All’ alba di sabato 10 luglio del 1943 il risveglio dei siciliani fu segnato dal rullo dei tamburi che saliva dalle strade, dai vicoli, dalle piazze dei paesi pieni di sfollati in fuga dalle città bombardate. Il banditore gridava tra un rullo e l’ altro una frase che in sé non aveva nulla di concreto: «Siamo in stato di emergenza!». Frase che tutti fulmineamente tradussero in termini di concretezza: «Sono sbarcati». Era un evento ormai atteso, e da diversi giorni alti funzionari della pubblica amministrazione e gerarchi fascisti abbandonavano i loro posti di responsabilità dopo avere intascato cinque mensilità di stipendio grazie a una leggina lungimirante fatta per chi meditava la fuga. Erano andati «a rapporto», quasi tutti a Roma, mai bombardata in tre anni di guerra. I più tracotanti affermavano: «La nostra contraerea é il Papa».
Il risveglio dato dai tamburi fu seguito da un’ ansiosa ricerca di notizie. Nelle grandi città, dove gli sfollati tornavano ogni mattino per motivi di lavoro (erano tutti mobilitati civili in zona di guerra, con gli obblighi che ne derivavano), circolavano le notizie più contrastanti: secondo alcune voci i nemici avevano tentato di sbarcare ma erano stati subito ributtati a mare, secondo altre il fatto che i militari italiani erano in movimento verso sud significava che lo sbarco, o il tentativo, era stato fatto nelle coste meridionali dell’ Isola.
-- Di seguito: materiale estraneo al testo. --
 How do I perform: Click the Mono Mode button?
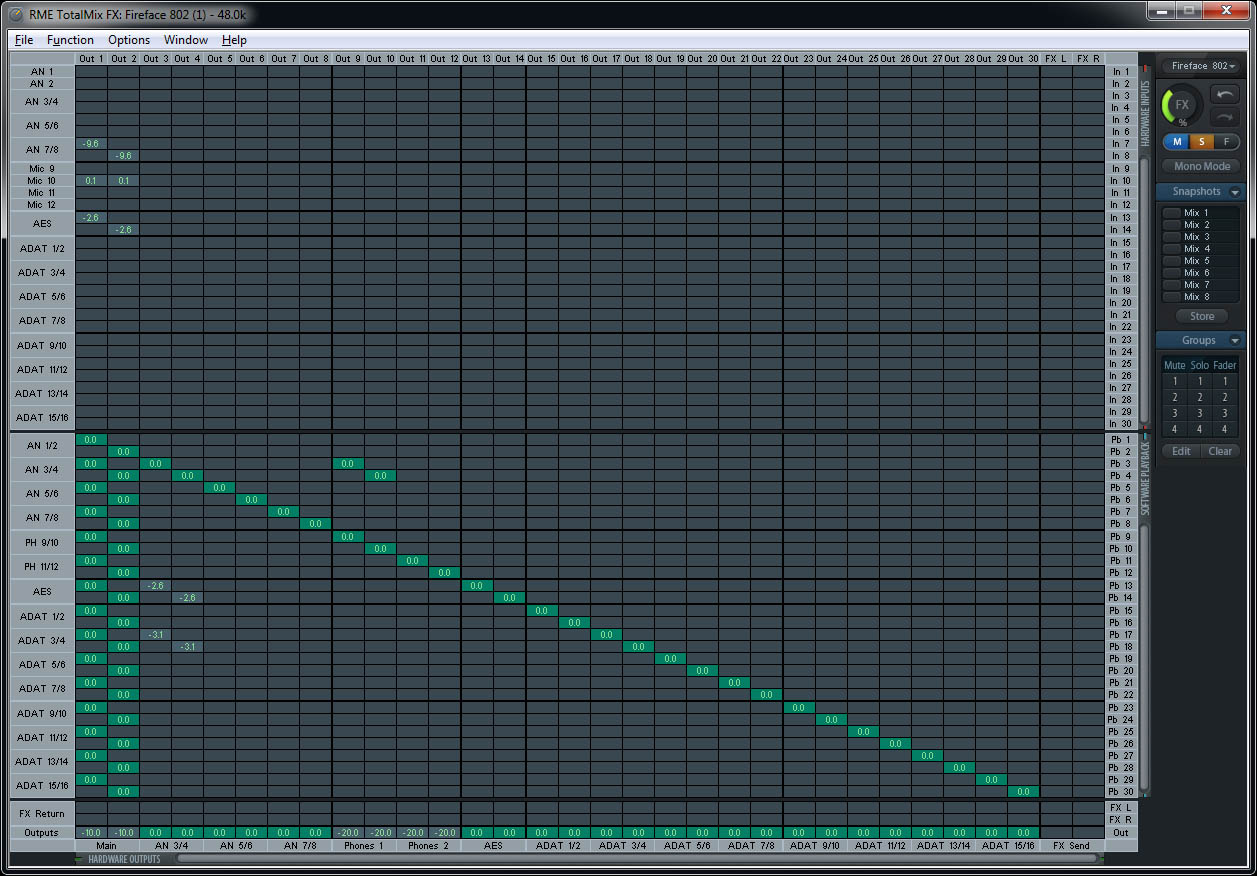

Qualcuno che aveva parenti o amici da quelle parti, diceva che aveva avuto notizie telefoniche secondo le quali da Licata vedevano il mare affollato fino all’ inverosimile dì navi da guerra e da trasporto di tutte le stazze: alcune di queste, giunte alla battigia (quella che Mussolini qualche giorno prima con imperdonabile ignoranza aveva chiamato «bagnasciuga»), abbassavano enormi portelloni e scaricavano a terra uomini, auto, camion, carri armati, cannoni. […] Malgrado tutto ciò il comportamento di soldati e ufficiali siciliani, che in quel momento costituivano il 60 per cento delle forze armate italiane dislocate in Sicilia, fu esemplare come sempre. Essi mostrarono di essere degni discendenti dei tanti caduti sui fronti della prima guerra mondiale, di quella «valanga che sale» del generale Antonino Cascino, anch’ egli siciliano, verso le cime del Kuk, del Vodice, del Monte Sacro e di tanti altri luoghi consacrati dal loro sangue“.